→ GIVEN ENTRIES
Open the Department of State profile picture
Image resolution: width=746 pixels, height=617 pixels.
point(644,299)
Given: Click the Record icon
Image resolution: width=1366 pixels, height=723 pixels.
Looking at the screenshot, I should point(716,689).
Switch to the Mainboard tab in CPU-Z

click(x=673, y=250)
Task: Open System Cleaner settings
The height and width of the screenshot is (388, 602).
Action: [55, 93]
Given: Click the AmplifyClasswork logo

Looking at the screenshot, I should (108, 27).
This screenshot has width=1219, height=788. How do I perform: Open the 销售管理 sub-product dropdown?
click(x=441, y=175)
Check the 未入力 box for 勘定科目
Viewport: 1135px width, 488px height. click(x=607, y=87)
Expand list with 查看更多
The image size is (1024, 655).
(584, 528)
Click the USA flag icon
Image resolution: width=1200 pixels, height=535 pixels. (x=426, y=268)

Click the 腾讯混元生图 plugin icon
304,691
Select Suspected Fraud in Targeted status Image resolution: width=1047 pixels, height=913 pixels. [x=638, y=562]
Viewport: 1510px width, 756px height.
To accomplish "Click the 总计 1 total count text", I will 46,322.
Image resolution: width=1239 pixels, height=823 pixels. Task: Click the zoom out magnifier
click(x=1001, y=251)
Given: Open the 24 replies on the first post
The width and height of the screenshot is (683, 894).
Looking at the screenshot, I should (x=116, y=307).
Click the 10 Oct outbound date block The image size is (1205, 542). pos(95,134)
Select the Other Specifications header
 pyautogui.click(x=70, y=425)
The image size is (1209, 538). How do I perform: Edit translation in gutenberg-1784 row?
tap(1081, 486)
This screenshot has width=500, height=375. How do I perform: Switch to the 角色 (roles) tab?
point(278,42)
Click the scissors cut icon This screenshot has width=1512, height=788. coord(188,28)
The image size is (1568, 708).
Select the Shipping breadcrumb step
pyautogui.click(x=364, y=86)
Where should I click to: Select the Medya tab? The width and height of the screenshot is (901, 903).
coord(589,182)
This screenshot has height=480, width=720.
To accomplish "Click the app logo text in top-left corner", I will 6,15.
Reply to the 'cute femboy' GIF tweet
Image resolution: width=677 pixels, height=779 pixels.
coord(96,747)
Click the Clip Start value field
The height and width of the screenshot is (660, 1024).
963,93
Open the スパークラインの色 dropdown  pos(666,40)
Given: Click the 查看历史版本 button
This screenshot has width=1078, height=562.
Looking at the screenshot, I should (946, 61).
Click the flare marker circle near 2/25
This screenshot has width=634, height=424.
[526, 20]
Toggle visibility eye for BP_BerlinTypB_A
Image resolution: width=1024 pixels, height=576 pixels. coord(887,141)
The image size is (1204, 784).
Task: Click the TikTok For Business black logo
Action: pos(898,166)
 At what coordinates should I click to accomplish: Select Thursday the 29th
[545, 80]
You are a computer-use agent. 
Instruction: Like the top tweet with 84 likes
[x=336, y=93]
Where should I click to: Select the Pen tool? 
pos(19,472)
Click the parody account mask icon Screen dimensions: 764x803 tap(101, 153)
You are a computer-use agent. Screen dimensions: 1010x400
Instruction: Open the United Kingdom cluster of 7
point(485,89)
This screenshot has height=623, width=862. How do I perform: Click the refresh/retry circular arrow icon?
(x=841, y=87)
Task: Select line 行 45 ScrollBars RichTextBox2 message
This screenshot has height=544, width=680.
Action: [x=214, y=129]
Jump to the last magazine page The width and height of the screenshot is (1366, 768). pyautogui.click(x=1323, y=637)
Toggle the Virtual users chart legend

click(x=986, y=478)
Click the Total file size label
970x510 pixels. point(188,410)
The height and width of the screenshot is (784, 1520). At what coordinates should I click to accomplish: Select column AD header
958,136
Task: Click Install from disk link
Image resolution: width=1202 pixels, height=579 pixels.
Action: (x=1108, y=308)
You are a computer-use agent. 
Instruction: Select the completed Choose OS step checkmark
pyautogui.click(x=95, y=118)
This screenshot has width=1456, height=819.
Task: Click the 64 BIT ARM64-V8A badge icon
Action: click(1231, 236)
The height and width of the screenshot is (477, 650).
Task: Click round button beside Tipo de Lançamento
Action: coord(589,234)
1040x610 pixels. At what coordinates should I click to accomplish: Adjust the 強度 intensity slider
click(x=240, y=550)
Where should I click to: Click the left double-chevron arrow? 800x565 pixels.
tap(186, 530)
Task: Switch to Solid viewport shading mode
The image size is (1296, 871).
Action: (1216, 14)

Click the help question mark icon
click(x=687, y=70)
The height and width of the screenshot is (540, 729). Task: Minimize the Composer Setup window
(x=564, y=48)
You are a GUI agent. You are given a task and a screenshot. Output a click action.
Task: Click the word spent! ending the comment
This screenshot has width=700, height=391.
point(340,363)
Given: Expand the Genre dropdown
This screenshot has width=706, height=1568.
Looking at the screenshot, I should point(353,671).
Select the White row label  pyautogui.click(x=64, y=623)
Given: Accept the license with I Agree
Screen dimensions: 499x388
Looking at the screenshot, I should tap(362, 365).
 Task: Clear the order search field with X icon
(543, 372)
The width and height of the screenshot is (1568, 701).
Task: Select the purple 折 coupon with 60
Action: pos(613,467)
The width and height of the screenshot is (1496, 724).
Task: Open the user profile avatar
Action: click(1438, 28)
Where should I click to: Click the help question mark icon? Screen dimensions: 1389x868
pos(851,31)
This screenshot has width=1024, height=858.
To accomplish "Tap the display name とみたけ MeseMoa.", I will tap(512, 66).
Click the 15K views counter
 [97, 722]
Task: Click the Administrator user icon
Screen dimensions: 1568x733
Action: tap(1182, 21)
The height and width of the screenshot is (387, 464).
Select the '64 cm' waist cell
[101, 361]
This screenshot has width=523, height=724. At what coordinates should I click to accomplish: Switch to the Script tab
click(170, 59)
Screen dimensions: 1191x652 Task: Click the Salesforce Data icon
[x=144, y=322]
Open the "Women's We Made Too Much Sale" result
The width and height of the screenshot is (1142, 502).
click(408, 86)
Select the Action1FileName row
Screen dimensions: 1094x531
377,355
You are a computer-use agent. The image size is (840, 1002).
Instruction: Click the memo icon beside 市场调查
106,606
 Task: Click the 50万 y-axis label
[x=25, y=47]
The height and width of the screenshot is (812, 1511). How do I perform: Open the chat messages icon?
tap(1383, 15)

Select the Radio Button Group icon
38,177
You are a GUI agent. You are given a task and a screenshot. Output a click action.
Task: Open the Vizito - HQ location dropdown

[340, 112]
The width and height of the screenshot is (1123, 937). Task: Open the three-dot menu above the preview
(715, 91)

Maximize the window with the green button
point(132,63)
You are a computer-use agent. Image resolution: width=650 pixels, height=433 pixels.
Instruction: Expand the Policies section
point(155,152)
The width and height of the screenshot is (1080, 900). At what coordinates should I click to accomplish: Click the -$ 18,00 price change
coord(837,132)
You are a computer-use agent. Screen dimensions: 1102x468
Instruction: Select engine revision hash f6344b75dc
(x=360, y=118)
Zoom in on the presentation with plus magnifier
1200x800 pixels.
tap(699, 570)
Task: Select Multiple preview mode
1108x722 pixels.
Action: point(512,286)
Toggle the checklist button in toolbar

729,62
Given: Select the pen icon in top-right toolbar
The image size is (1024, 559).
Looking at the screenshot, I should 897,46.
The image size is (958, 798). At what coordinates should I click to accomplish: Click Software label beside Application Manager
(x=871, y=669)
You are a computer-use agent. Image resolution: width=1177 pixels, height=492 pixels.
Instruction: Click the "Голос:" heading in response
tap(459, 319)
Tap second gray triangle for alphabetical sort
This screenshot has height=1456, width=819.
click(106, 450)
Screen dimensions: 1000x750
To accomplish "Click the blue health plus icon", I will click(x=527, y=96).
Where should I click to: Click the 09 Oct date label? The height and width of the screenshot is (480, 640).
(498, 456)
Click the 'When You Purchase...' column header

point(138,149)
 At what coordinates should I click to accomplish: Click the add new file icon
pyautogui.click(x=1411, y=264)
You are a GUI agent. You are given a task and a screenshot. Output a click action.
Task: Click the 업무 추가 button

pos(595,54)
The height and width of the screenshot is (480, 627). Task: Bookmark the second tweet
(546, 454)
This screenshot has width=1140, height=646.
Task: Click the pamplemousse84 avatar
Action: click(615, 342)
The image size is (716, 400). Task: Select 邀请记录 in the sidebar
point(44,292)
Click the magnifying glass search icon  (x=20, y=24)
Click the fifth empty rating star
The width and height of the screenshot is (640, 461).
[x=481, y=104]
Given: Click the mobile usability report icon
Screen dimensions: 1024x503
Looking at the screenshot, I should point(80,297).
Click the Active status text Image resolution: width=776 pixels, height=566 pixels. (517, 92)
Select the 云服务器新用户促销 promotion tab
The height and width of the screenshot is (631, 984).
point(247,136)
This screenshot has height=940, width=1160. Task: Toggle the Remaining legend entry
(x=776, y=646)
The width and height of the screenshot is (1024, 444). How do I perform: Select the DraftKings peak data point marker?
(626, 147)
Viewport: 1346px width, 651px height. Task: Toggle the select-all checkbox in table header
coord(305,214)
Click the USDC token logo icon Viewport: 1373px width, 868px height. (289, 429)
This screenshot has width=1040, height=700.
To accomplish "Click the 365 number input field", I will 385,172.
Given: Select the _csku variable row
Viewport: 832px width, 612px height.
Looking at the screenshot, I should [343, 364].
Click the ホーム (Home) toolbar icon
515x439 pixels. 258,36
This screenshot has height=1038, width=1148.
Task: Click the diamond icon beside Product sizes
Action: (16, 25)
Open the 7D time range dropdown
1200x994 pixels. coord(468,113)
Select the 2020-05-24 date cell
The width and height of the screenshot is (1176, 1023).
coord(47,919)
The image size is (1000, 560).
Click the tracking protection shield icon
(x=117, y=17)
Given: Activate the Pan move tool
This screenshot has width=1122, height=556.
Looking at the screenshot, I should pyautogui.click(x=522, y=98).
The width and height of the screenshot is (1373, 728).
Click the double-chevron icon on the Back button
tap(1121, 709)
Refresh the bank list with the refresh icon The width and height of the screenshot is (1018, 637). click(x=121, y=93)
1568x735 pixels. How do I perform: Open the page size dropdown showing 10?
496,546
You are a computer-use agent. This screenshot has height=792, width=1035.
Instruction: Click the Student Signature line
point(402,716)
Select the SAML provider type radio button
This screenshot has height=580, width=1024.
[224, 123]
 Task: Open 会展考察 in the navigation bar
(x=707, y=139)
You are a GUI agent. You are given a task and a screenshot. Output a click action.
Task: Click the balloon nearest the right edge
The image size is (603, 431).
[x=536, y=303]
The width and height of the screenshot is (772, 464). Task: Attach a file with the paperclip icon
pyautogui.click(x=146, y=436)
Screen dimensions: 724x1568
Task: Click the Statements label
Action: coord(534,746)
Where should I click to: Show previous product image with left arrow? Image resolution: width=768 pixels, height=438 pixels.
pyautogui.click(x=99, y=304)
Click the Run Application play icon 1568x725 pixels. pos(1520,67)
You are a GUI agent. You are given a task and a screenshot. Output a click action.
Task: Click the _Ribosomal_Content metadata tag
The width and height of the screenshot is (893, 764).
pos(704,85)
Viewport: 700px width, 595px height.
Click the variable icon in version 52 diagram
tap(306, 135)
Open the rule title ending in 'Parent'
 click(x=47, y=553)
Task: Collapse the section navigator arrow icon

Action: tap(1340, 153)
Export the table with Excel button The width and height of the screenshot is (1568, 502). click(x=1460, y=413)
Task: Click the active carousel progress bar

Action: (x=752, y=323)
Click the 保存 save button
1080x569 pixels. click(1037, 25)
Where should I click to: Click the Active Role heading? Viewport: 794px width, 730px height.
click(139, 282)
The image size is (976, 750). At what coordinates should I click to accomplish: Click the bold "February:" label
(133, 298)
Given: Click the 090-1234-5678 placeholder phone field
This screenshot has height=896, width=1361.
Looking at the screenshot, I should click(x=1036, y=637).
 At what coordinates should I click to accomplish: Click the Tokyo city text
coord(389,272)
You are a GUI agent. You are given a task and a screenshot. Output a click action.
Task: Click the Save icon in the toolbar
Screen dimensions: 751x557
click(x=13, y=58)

→ WHAT TO DO
Look above for the line that contains "Screen dimensions: 499x388". Starting there, transcribe every line exactly until you have copied the line that contains "We Made Too".

→ SOLUTION FOR THIS PROBLEM
Screen dimensions: 499x388
Looking at the screenshot, I should tap(362, 365).
 Task: Clear the order search field with X icon
(543, 372)
The width and height of the screenshot is (1568, 701).
Task: Select the purple 折 coupon with 60
Action: pos(613,467)
The width and height of the screenshot is (1496, 724).
Task: Open the user profile avatar
Action: click(1438, 28)
Where should I click to: Click the help question mark icon? Screen dimensions: 1389x868
pos(851,31)
This screenshot has width=1024, height=858.
To accomplish "Tap the display name とみたけ MeseMoa.", I will tap(512, 66).
Click the 15K views counter
 [97, 722]
Task: Click the Administrator user icon
Screen dimensions: 1568x733
Action: tap(1182, 21)
The height and width of the screenshot is (387, 464).
Select the '64 cm' waist cell
[101, 361]
This screenshot has width=523, height=724. At what coordinates should I click to accomplish: Switch to the Script tab
click(170, 59)
Screen dimensions: 1191x652 Task: Click the Salesforce Data icon
[x=144, y=322]
Open the "Women's We Made Too Much Sale" result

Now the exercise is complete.